Tout = Tin + Tin x [-1+(Pout/Pin)0.263]/ efficiency

This equation shows the outlet temp of a Turbo based on efficency.

the inlet temperature is 100 deg F, the suction pressure is -0.5 psig (a slight vacuum), the discharge pressure is 11 psig, and the efficiency is 75%. What is the discharge temperature?

Tin= 100 deg F + 460 = 560 deg R
Pin= -0.5 psig + 14.7 = 14.2 psia
Pout= 11 psig + 14.7 = 25.7 psia
Pout/Pin = 25.7/14.2 = 1.809 (this is the compression ratio)


So Tout = 560 + (560 x ((-1+1.809)^0.263 ))/0.75 = 685.97 deg R - 460 = 225.97 deg F

Now lower it 30 Deg F.....

So Tout = 530 + (530 x ((-1+1.809)^0.263 ))/0.75 = 649.22 deg R - 460 = 189.22 deg F

That is a 36.74 deg F difference. so lowering the intake temp 30 deg lowers the turbo output by 36.74 deg F. Then this goes through your intercooler. The Delta is a bit different but what you get (and there are MORE equations for intercooler efficency and output temps and sizing but I digress....) is a larger mass of denser air which = More Power.... How much more? a 40 deg drop in air temp is roughly a 7% increase in Air mass.. which on a 500 HP car is roughly 35-40 HP MORE.... just by lowering the intake temp into your turbo.
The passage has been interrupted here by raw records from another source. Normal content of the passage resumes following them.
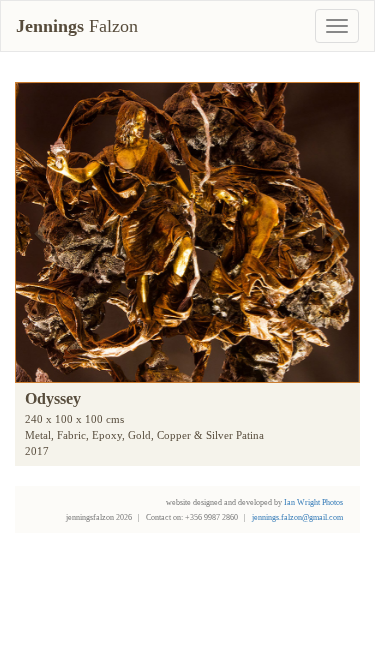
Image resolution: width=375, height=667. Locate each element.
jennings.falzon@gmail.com (297, 517)
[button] (41, 232)
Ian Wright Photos (313, 502)
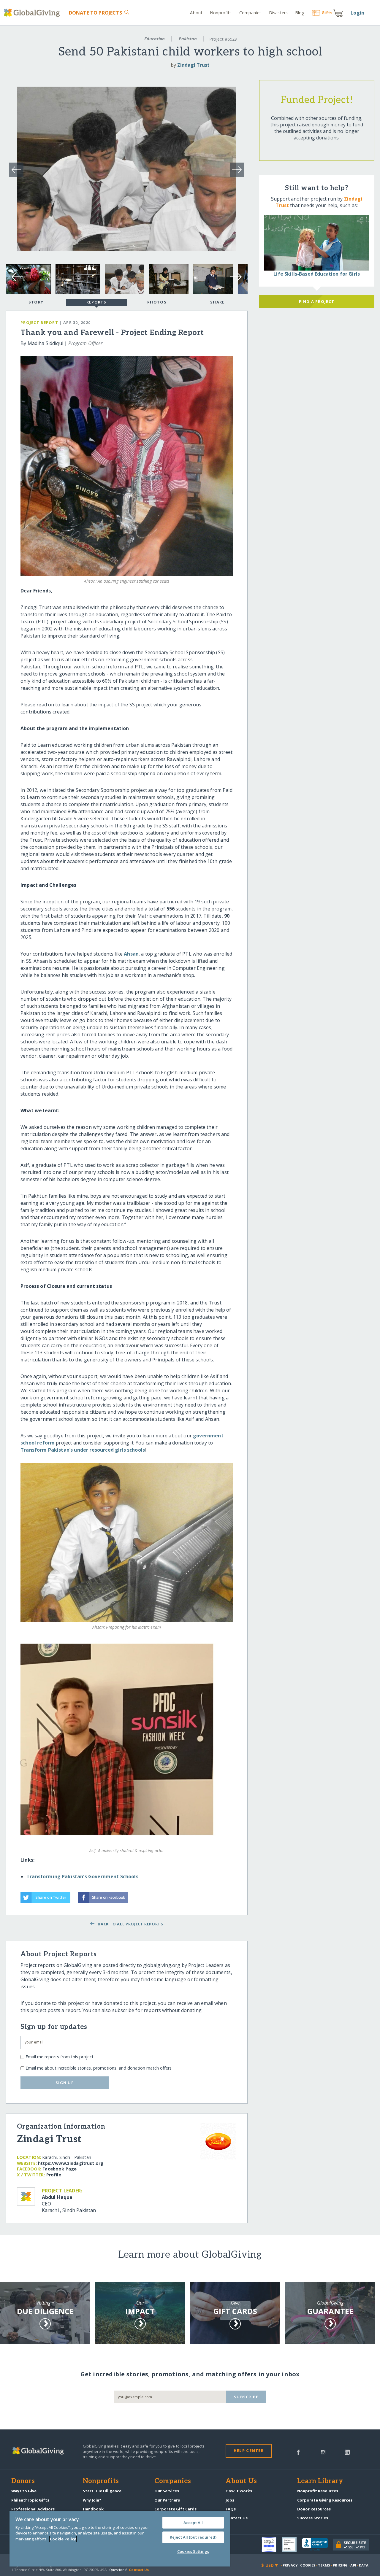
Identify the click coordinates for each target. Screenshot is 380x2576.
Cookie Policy (63, 2539)
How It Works (239, 2491)
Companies (250, 12)
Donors (22, 2481)
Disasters (278, 12)
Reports (96, 302)
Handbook (93, 2509)
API (353, 2565)
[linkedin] (347, 2451)
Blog (299, 12)
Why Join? (92, 2500)
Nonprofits (221, 12)
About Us (241, 2481)
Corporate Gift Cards (175, 2509)
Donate (95, 12)
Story (35, 302)
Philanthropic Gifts (30, 2500)
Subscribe (246, 2396)
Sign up (65, 2082)
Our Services (166, 2491)
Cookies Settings (193, 2551)
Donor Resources (314, 2509)
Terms (324, 2565)
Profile (53, 2175)
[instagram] (323, 2451)
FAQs (231, 2509)
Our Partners (167, 2500)
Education (154, 39)
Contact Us (237, 2518)
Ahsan (131, 954)
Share (217, 302)
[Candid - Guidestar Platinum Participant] (292, 2544)
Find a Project (316, 301)
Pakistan (188, 39)
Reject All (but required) (193, 2537)
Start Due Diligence (102, 2491)
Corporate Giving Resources (324, 2500)
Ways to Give (24, 2491)
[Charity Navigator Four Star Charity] (272, 2544)
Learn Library (320, 2481)
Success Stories (312, 2518)
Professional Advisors (33, 2509)
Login (357, 12)
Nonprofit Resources (317, 2491)
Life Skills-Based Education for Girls (316, 274)
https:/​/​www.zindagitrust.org (70, 2163)
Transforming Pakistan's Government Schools (82, 1876)
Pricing (340, 2565)
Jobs (230, 2500)
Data (363, 2565)
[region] (120, 2539)
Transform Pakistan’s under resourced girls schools (82, 1450)
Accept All (193, 2522)
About (196, 12)
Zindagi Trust (193, 65)
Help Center (249, 2450)
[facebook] (298, 2451)
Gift (327, 12)
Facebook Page (59, 2169)
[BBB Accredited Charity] (317, 2544)
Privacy (290, 2565)
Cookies (307, 2565)
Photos (157, 302)
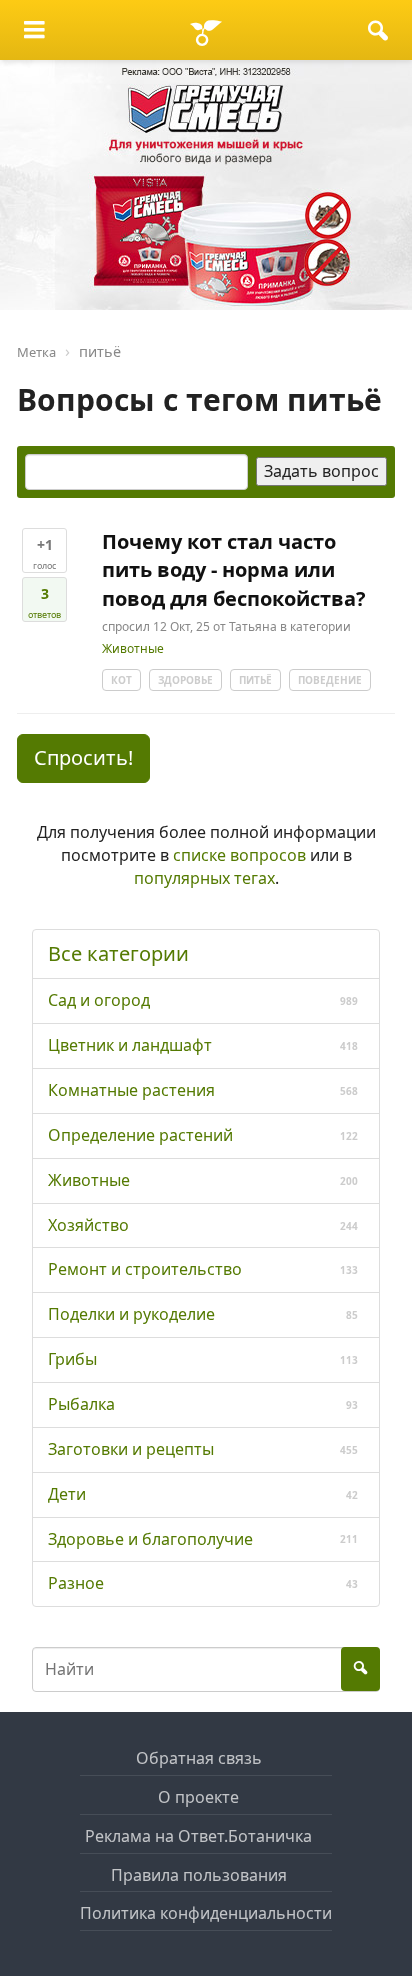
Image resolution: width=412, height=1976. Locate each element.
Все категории (118, 953)
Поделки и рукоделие (131, 1314)
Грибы (72, 1359)
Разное (76, 1583)
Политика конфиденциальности (206, 1913)
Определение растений (140, 1135)
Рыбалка (81, 1404)
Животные (133, 649)
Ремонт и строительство (145, 1269)
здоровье (185, 680)
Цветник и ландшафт (130, 1045)
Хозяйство (88, 1225)
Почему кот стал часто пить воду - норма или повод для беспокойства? (234, 570)
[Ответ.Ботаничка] (206, 30)
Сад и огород (99, 1000)
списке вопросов (239, 855)
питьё (255, 680)
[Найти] (378, 30)
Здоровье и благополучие (150, 1539)
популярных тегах (204, 878)
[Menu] (34, 30)
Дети (67, 1494)
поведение (330, 680)
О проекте (198, 1797)
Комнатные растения (131, 1090)
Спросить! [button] (83, 757)
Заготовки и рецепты (131, 1449)
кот (121, 680)
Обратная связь (199, 1758)
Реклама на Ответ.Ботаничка (198, 1836)
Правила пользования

It is true the closer you get your output temp from your turbo to ambiant tempature the less your intercooler does (The Delta for cooling gets smaller the closer you approach ambiant) but the end result is that the air is 30 deg cooler than you started with... with just a CAI to the turbo.

 

Funny thing is, you can go through your equations all day long but if you don't run a real world test on it, your equations don't mean anything.

I have done testing with a buddy of mine on his Talon that was putting down over 600 whp. We made a cold air intake for it and dyno tested it and in the end of all the headaches and retuning..........He only gained 12 whp and on top of that, started having surge problems.

I used to also work in the aerospace industry for 9 years and there is a reason why you limit the bell mouth's distance to the jet engines intake.